Because a prior report demonstrated that intranasal administration of exogenous OXT resulted in increased OXT levels in the blood and several brain regions (Neumann et al., 2013), we administered exogenous OXT solution or control saline intranasally to Caps2 cKO mice before the social interaction test. The OXT-treated group showed much higher social interaction duration than did the saline-treated group (Fig. 9A; Caps2 cKO+OXT: 60.89 ± 9.16 s; n = 6; Caps2 cKO+saline: 33.95 ± 6.43 s; n = 6, Student's t test, p = 0.037).
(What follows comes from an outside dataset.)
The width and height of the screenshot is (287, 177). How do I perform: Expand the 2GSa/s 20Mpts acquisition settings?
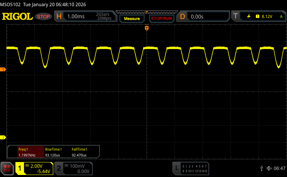coord(104,17)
Among the three parameters, latency to first interaction (Fig. 9B; Caps2 cKO+OXT: 5.37 ± 0.83 s; n = 6; Caps2 cKO+saline: 6.87 ± 1.58 s; n = 6, Student's t test, p = 0.42) and sniffing approach to heads (Fig. 9C; Caps2 cKO+OXT: 34.63 ± 7.68 s; n = 6; Caps2 cKO+saline: 20.55 ± 4.54 s; n = 6, Student's t test, p = 0.15) did not differ between the two groups, whereas sniffing to tails was significantly increased in Caps2 cKO mice compared with control mice (Fig. 9D; Caps2 cKO+OXT: 30.93 ± 5.02 s; n = 6; Caps2 cKO+saline: 15.74 ± 3.29 s; n = 6, Student's t test, p = 0.030).

Figure 9.

Figure 9.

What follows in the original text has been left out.